Sclerostin is a potent inhibitor of bone formation but has been shown to correlate positively with areal bone mineral density (aBMD). Little is known about its relationship to parameters of bone strength and volumetric BMD (vBMD) as measured by peripheral quantitative computed tomography (pQCT). We measured both serum sclerostin and parameters of tibial bone size and strength by pQCT to characterize this relationship. Our study population consisted of 223 white and 35 African American women (mean age 87 years) from the Study of Osteoporotic Fractures (SOF) cohort, who had usable pQCT scans of the tibia at sites 4% (T4%), 33% (T33%), and 66% (T66%) from the ankle. Analysis of covariance was used to test for differences in age-adjusted means of aBMD, pQCT variables, and serum biomarkers across sclerostin quartiles. African American women had significantly lower median sclerostin (34.3 pmol/L) than white women (48.5 pmol/L) (p = 0.05). Women in the highest sclerostin quartile had 7% to 14.5% higher hip aBMD and pQCT parameters of vBMD and bone size than those in the lowest quartile in multivariate models adjusting for age, race, weight, height, and diabetes status.
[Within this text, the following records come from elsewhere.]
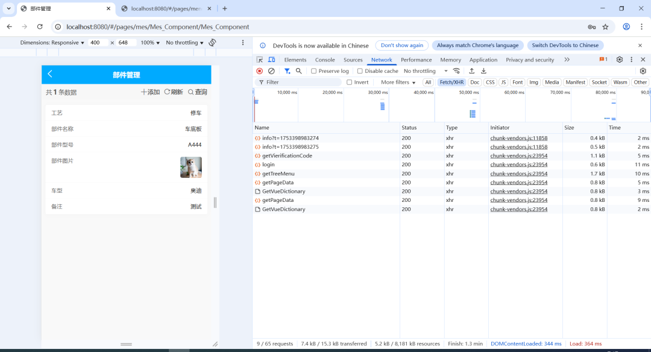Open the Performance tab in DevTools
This screenshot has width=651, height=352.
click(416, 60)
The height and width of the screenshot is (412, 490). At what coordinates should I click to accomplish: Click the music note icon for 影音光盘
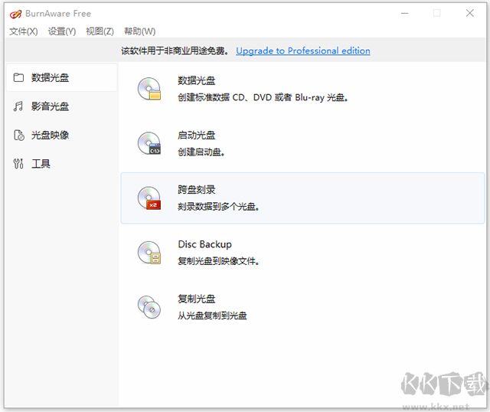coord(19,106)
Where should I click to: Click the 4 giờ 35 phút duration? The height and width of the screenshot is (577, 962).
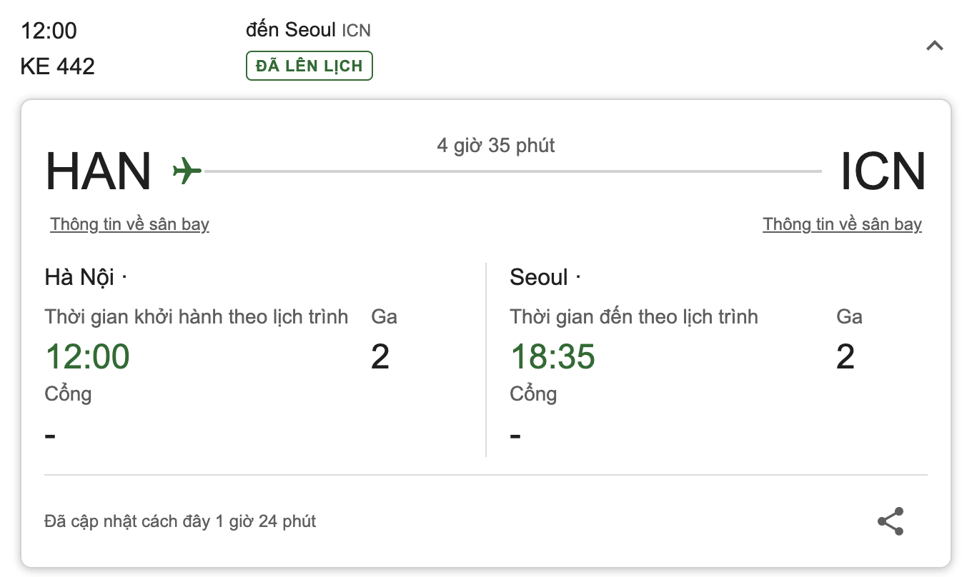pos(496,146)
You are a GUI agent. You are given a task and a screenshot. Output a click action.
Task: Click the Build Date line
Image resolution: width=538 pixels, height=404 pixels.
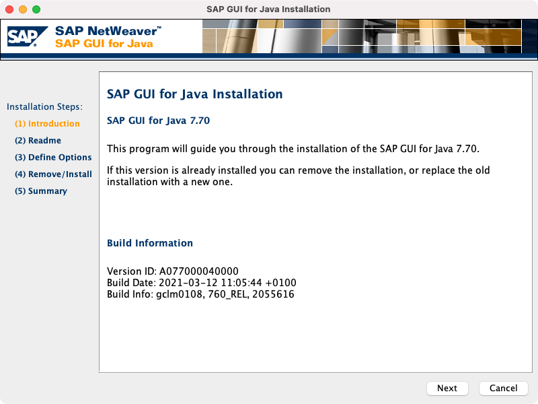202,283
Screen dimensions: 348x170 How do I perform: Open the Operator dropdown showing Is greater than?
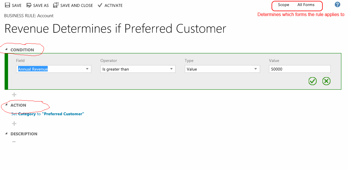[172, 69]
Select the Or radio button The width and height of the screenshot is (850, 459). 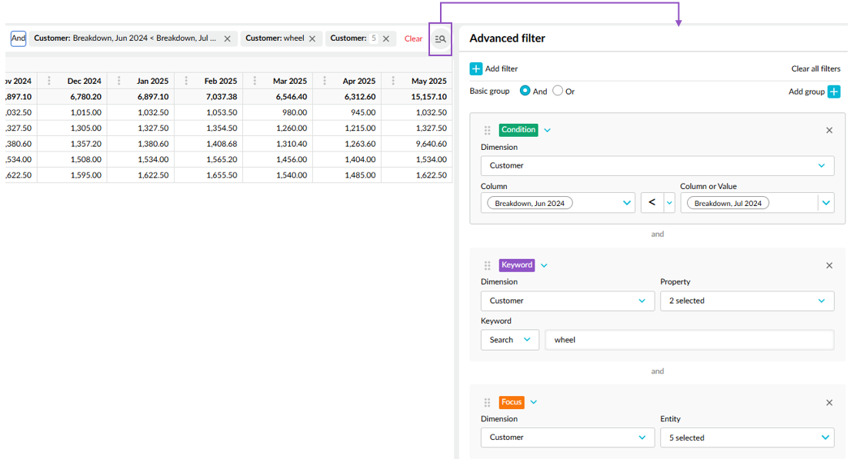pyautogui.click(x=558, y=91)
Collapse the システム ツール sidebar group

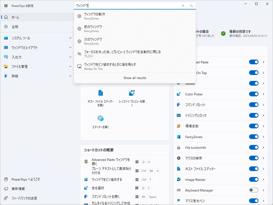click(x=70, y=38)
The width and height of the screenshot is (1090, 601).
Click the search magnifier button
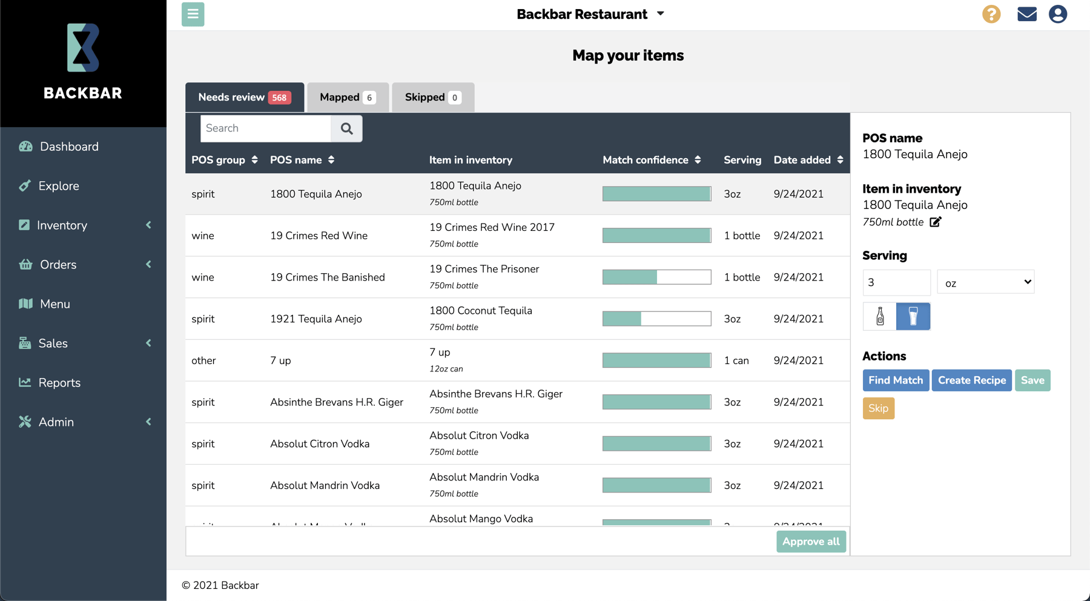pyautogui.click(x=346, y=128)
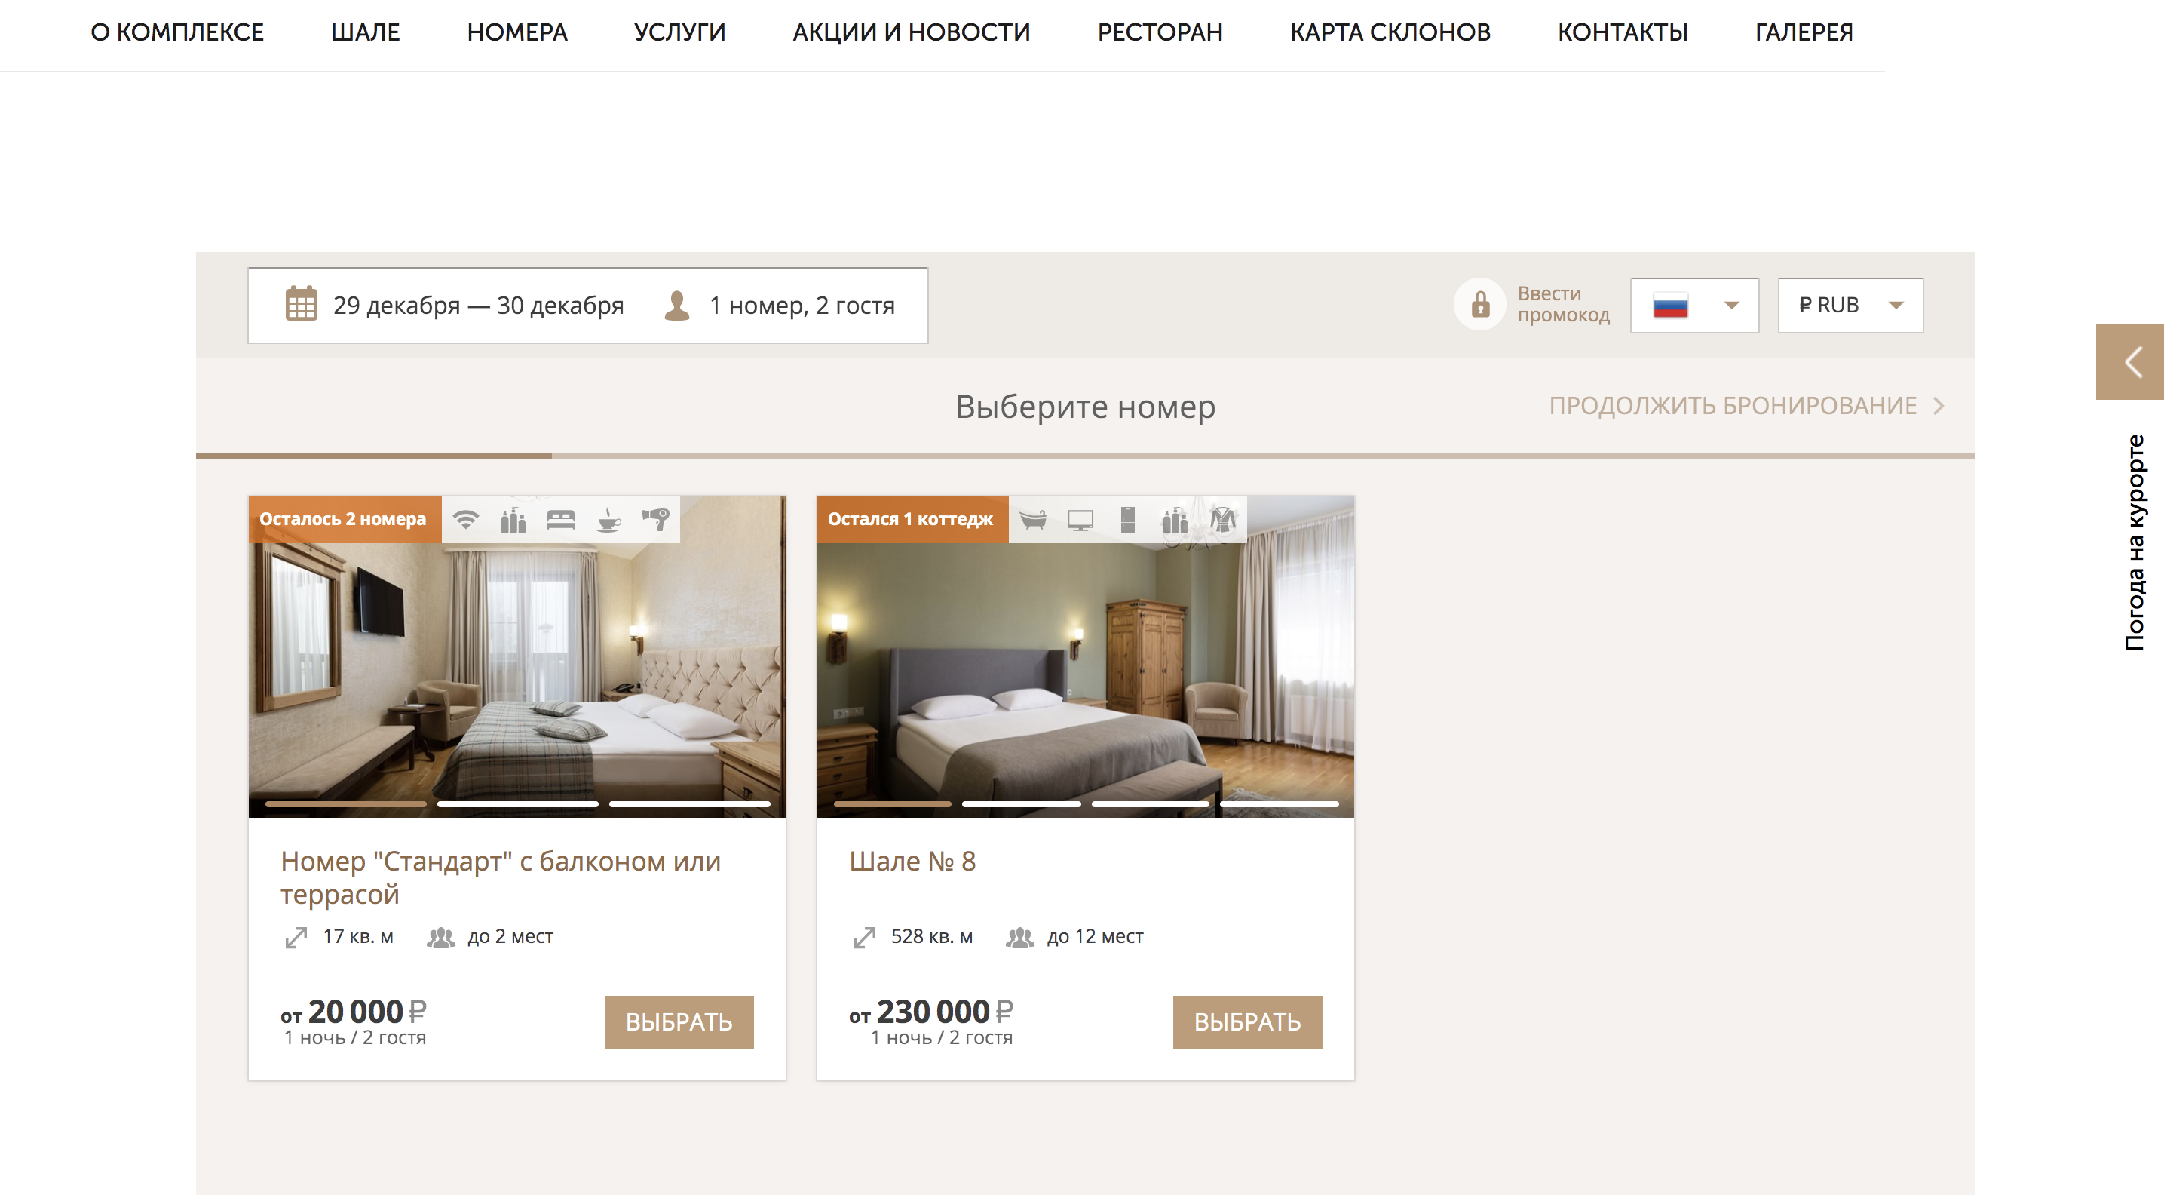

The association of sclerostin with parameters of bone strength differed dramatically between T33% and T66% sites. At T66%, women in the highest sclerostin quartile had pQCT strength parameters 9.4% to 15.3% greater than the lowest quartile, whereas no trend was found for the T33% site. Our results suggest paradoxical associations between circulating sclerostin and bone size, density, and strength.